**EXERCISE DIRECTIONS**
Can you write out the stretch from "Task: Go to WooCommerce Reports" through "Action: click(x=39, y=369)" again, swapping "Reports" for "Analytics" and leaving everything else the same?

**DATA RECORDS**
━━━━━━━━━━

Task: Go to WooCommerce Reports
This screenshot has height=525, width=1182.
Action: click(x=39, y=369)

━━━━━━━━━━

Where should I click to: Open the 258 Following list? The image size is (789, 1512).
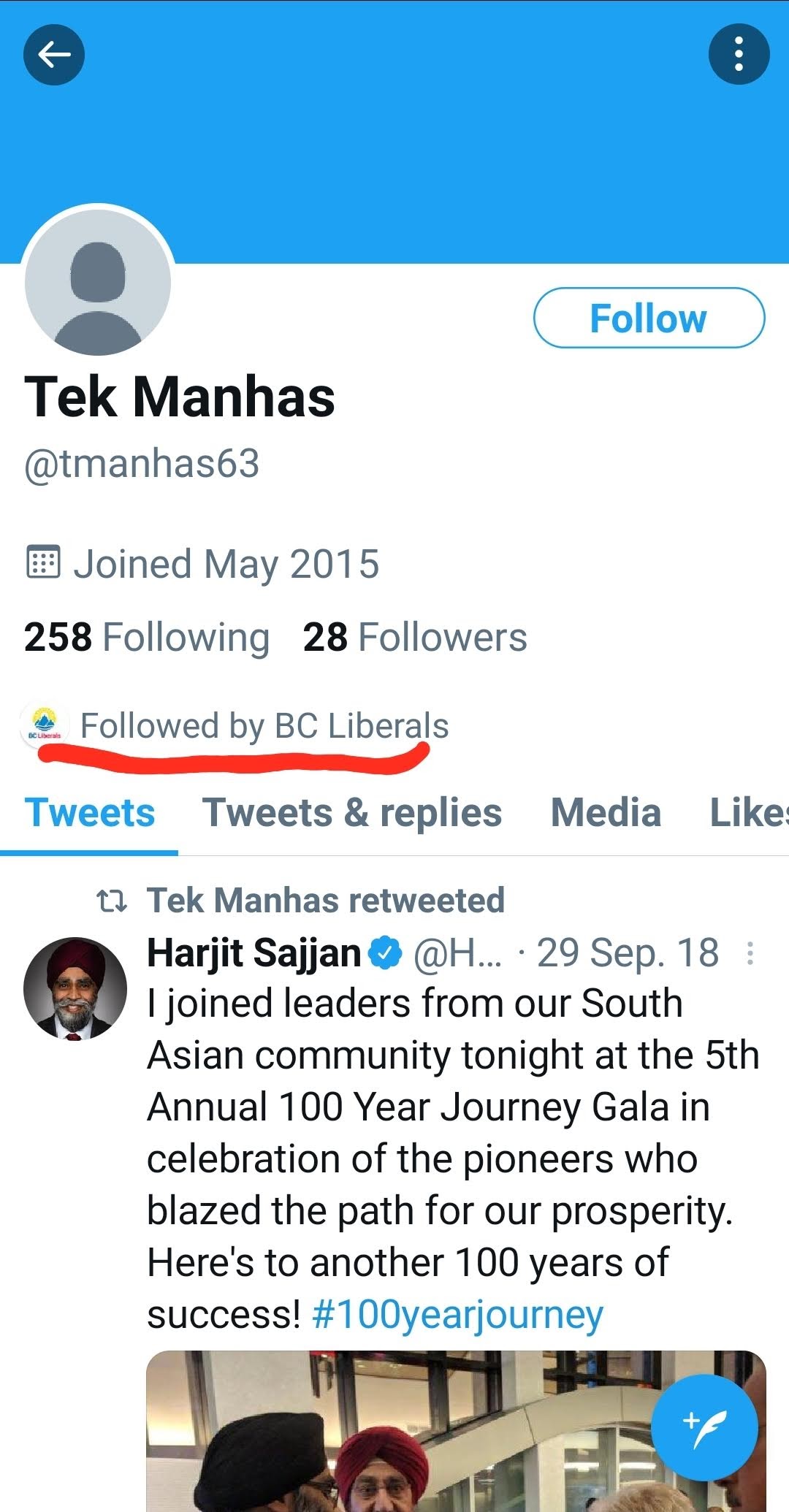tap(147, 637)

━━━━━━━━━━

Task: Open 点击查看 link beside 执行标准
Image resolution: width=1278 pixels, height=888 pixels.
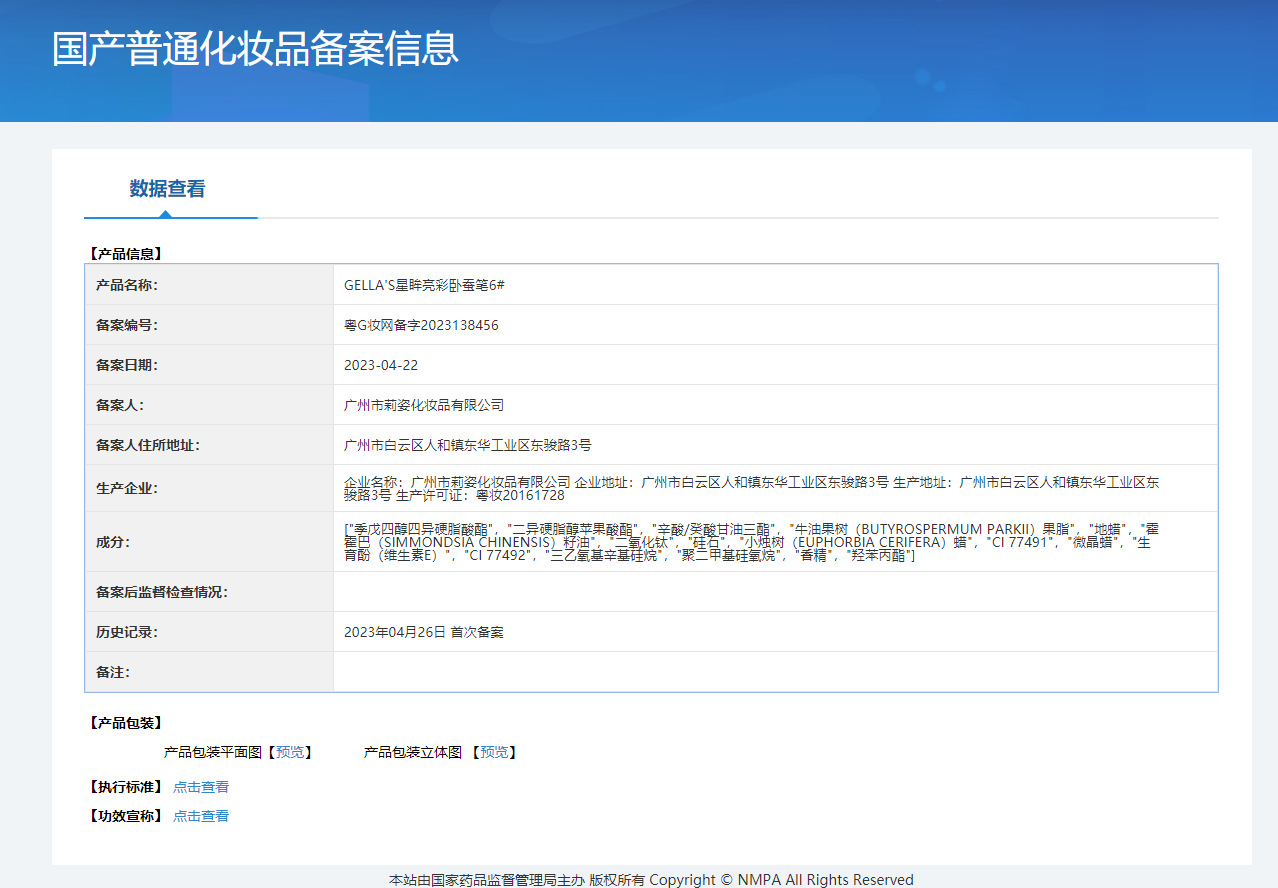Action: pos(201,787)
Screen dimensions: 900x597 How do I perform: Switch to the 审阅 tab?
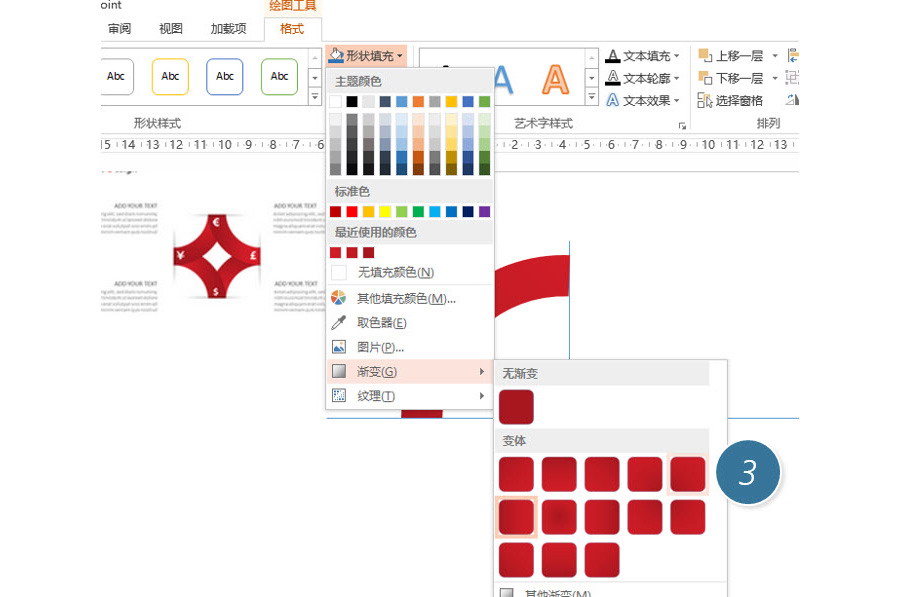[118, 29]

━━━━━━━━━━

**TASK OUTPUT**
Task: Go to WooCommerce Analytics
This screenshot has height=525, width=1182.
Action: click(x=39, y=369)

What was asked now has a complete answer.